First Release Candidate of Wine 1.0 Released
moronikos writes to mention that the first release candidate of Wine 1.0 was announced and released into the wild today. This new version includes only bug fixes as the team is in a code freeze while pushing for the full 1.0 release.
Because WINE can run "Lander on the moon" from Windows 3.11 and Windows XP/later cannot.
Version number schemes vary between different software, and you'll have to ask WineHQ specifically what they mean to be at 1.0.

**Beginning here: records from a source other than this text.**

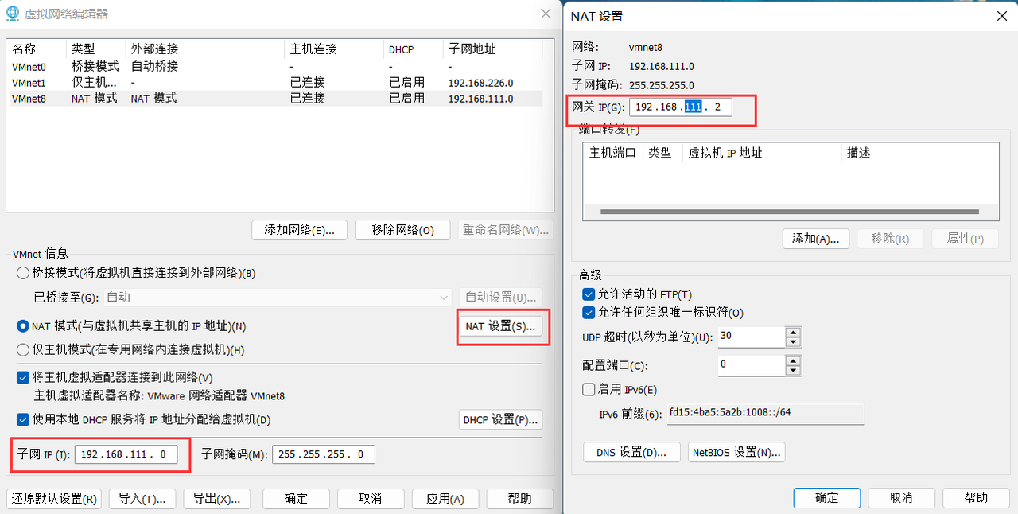Open DHCP 设置 dialog
1018x514 pixels.
pyautogui.click(x=501, y=419)
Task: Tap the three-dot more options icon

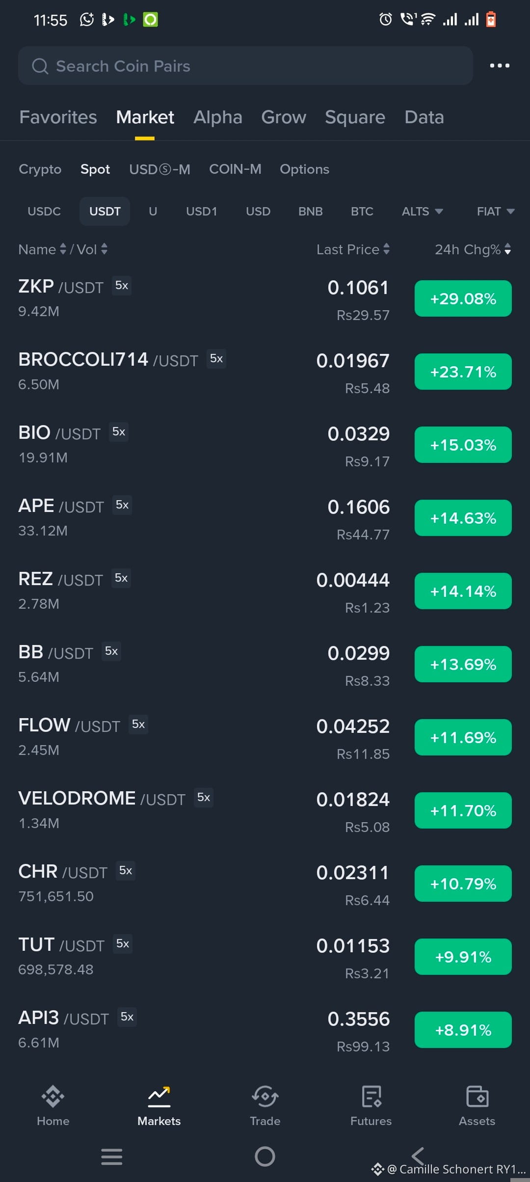Action: pos(500,66)
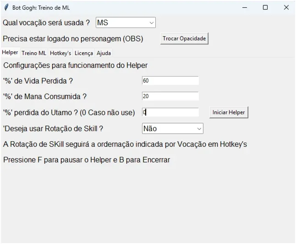Minimize the Bot Gogh window
This screenshot has height=244, width=296.
pyautogui.click(x=245, y=7)
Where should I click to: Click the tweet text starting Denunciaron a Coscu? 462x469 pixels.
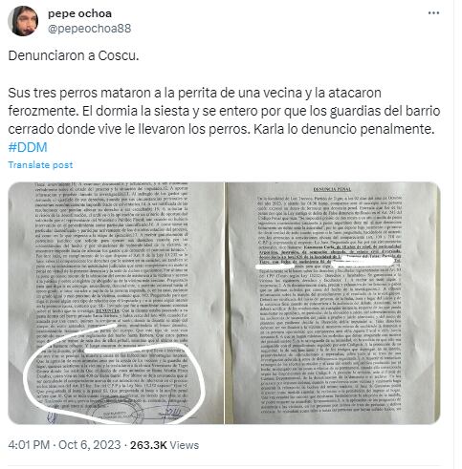tap(74, 55)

In the FOSS world, though, usually version 1.0 is a pretty big milestone showing that the software is complete, with few bugs known and little or no features missing. Some projects gone on for years in the 0.x numbers before ever getting to 1.0 (if ever). Wine itself started just naming it on the date (eg, Wine 20020314), but a couple years ago or so they started calling it 0.9.0 and so on.
Usually the big number in a version number represents important steps, though this can of course vary. For example, OpenBSD doesn't bother with making a fuss about what the number on the left means and they just increment by 0.1 always (after 3.9 came 4.0, and so on). GNU Emacs decided a long time ago that no complete rewrite would ever happen, and so they constantly increment the big number for large changes (they're at version 22.0 now). Hell, Netscape even decided to skip an entire number (4.7 -> 6.0) after the original company died and the new versions were based on the Mozilla project.

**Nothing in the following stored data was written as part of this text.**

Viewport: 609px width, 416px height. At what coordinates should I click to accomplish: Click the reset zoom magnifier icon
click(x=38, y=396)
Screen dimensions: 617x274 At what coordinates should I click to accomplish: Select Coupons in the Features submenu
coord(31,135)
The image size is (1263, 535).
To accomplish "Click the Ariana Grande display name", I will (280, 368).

Actually they do say, what's their target for wine 1.0:
http://wiki.winehq.org/WineReleaseCriteria
- Photoshop CS2 tryout
- Microsoft Powerpoint Viewer 97 and 2003
- Microsoft Word Viewer 97 and 2003
- Microsoft Excel Viewer 97 and 2003
That's all they're targeting. I think it's a great idea to get to that level first, then expand without regression.Put identity in the browser.
The long answer is that not all of the DirectX features are quite there, I don't know if it's current but there's an overview here. The result is that some games won't play without native DLLs. Doing that requires the Windows files and adding an override in winecfg. This was a much larger issue before than it is now and it keeps getting fewer that need these overrides.

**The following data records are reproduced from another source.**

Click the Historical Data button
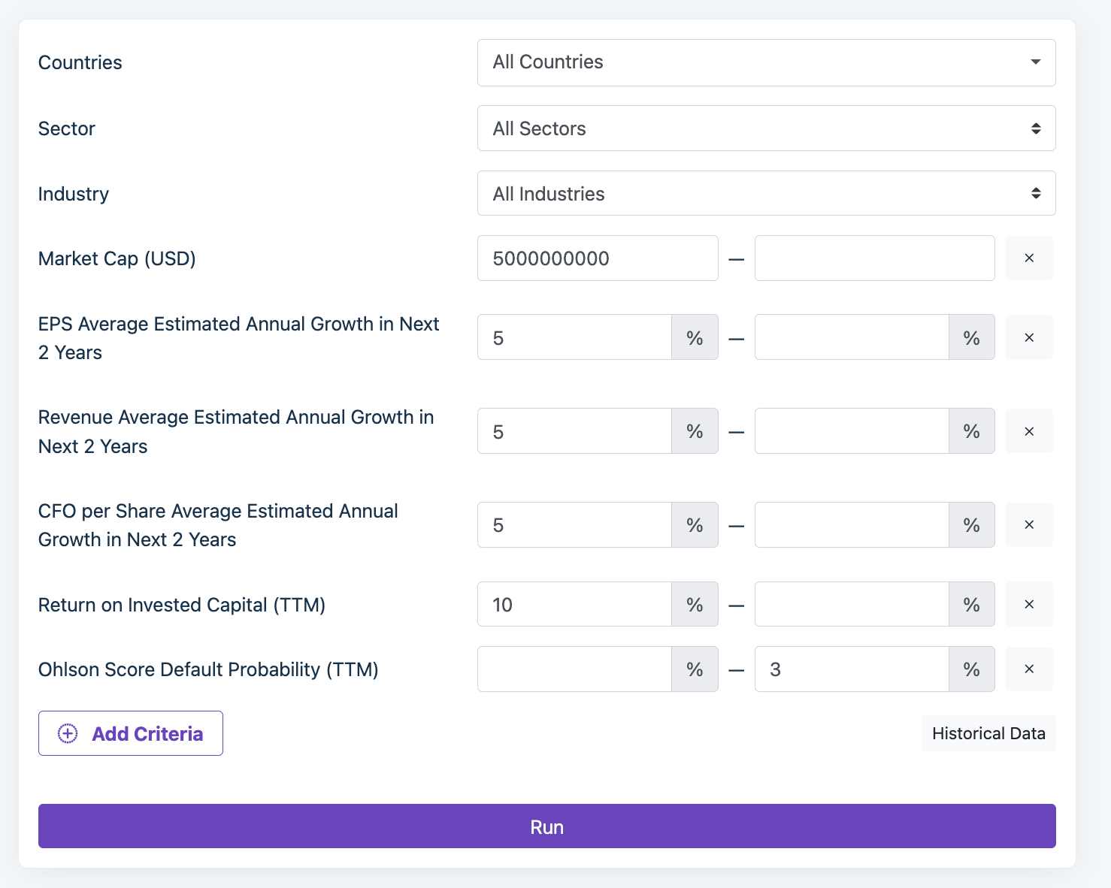 [988, 733]
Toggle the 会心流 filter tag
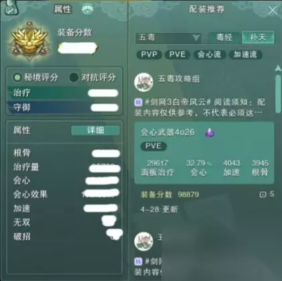This screenshot has height=281, width=282. tap(209, 55)
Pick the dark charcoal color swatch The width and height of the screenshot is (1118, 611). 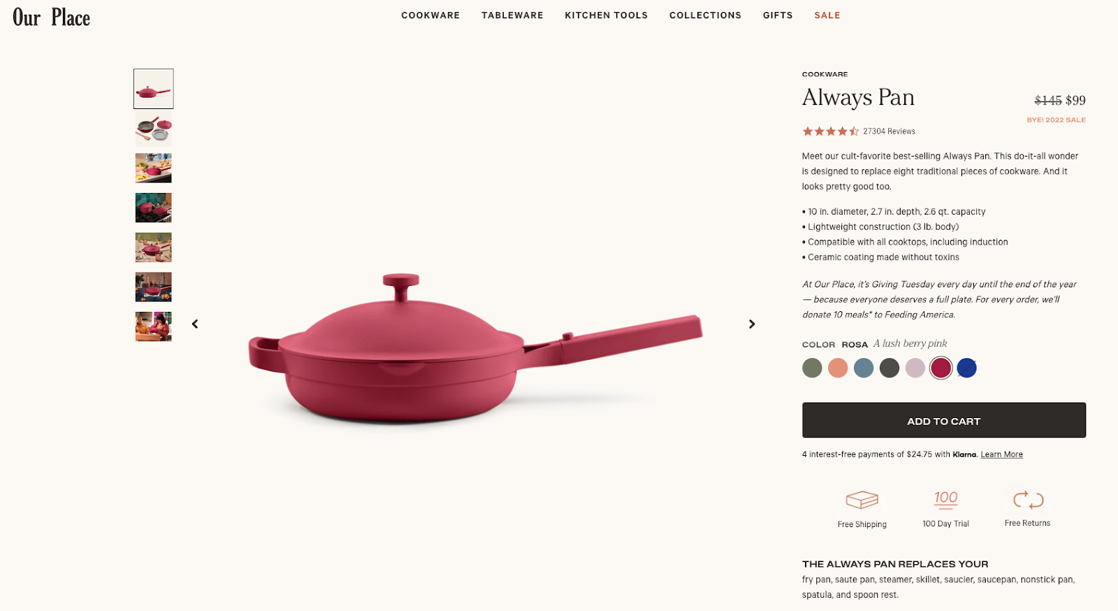click(890, 368)
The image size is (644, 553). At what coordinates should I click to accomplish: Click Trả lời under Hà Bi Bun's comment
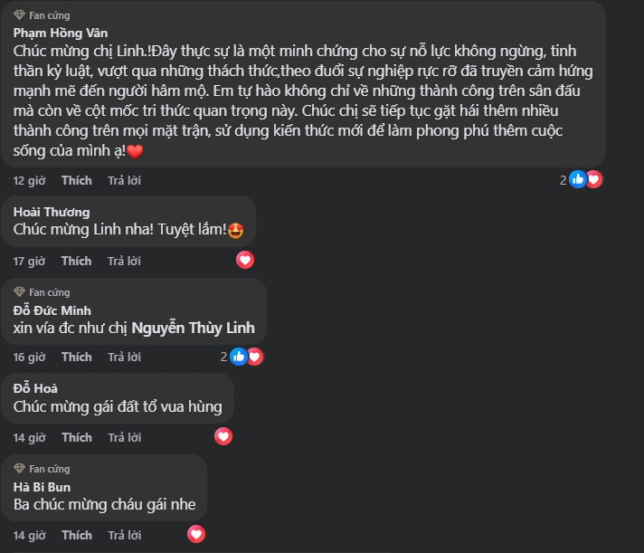pos(124,535)
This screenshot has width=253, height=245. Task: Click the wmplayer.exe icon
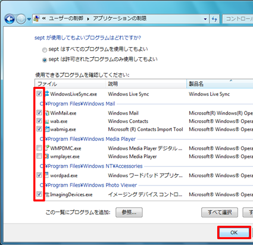pos(47,156)
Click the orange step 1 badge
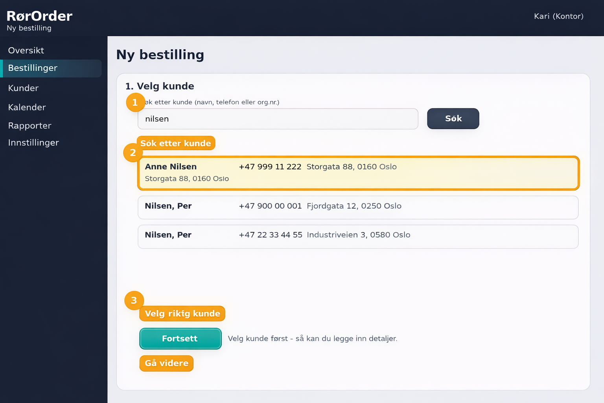Image resolution: width=604 pixels, height=403 pixels. (135, 102)
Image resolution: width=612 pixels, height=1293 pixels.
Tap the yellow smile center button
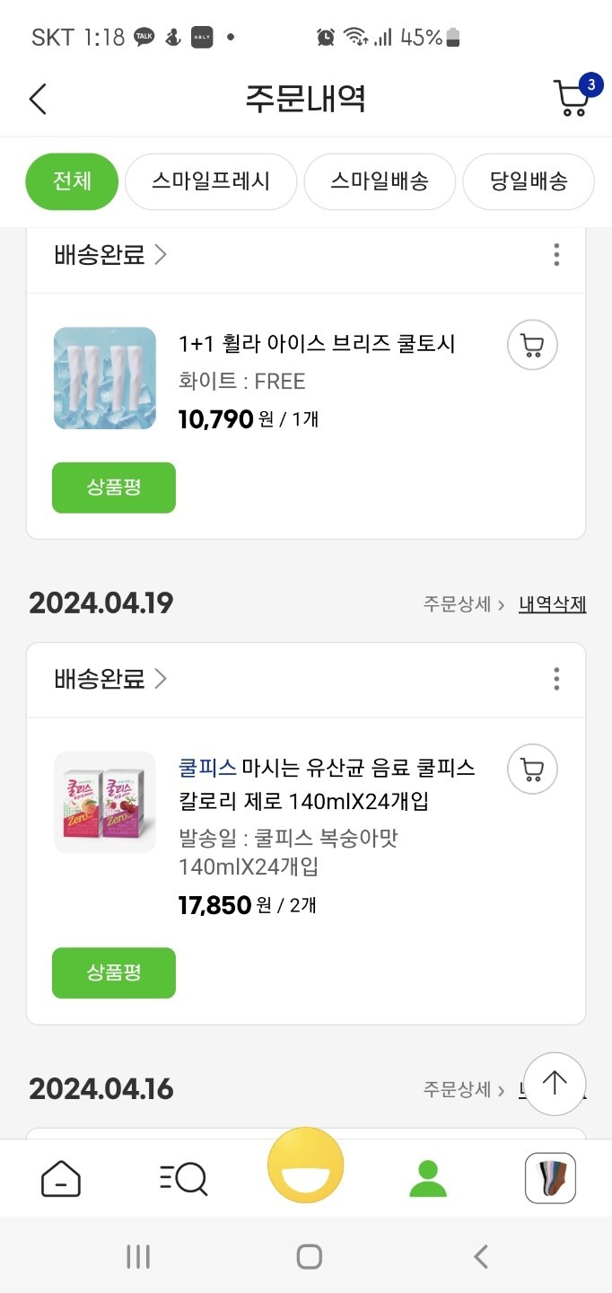click(x=306, y=1165)
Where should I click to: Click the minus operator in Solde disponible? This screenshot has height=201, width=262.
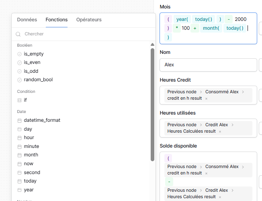click(169, 182)
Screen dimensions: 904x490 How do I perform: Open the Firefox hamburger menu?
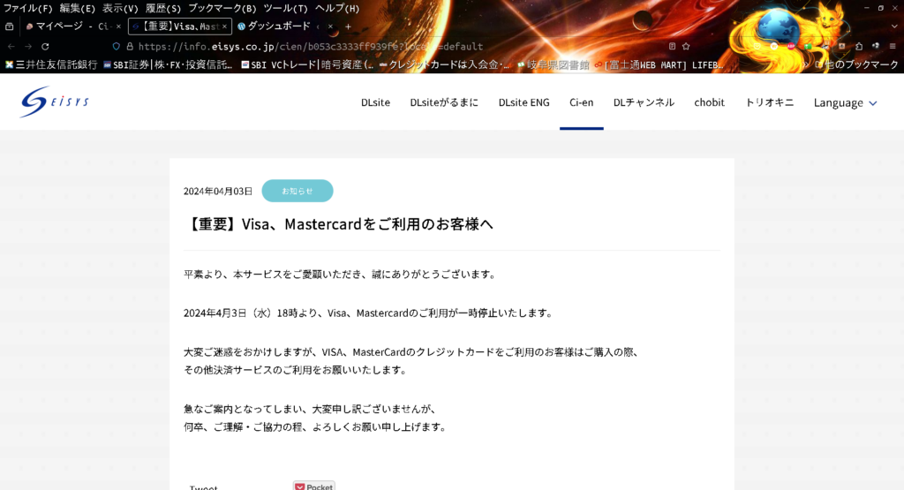click(892, 46)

Live today, because you never know what tomorrow brings
Really? I'm looking at that page and don't you know, it seems that Direct3D v9 is 95% supported...
The beef is described at
http://wiki.winehq.org/WineReleaseCriteria
In essence, 1.0 is just another release,
but with more stability (e.g. a month's
codefreeze and only very careful bugfixes)
and a few longstanding bugs
(e.g. serial I/O, dos apps) fixed not because
lots of people need them, but because it just
seemed wrong to reach 1.0 without fixing them.
Dan Kegel
Wine 1.0 Release Manager
Actually, Wine is an alternate implementation of the APIs, not an emulation of them. There's a difference, at least if you're using the words in a technical sense rather than a regular English sense. Which, when being pedantic about a technical matter, is the correct sense to use them in.
Alright guys, this release is 15 years in coming. I'm not aware of any other free software project that's taken 15 years to get to 1.0.
We know we've got some core architecture just right. That's taken a long time to get there. Now we have a lot of bug squashing to do and in many cases it's pretty amazing how quickly regressions can be found, bugs tracked, etc if we just have a few more eyes on this release.
So we put together a list of things you can do to help us out - check it out here:
1.0 regression hunting. And hey! We're giving out t-shirts to the folks who help us out the most.
Notice we didn't say anything about jumping in and writing code? You're certainly welcome to, and in some cases there might even be some low hanging fruit. However, without development experience on Wine's codebase your valuable time might best be spent regression testing your favorite game!
As always, thanks for all the support!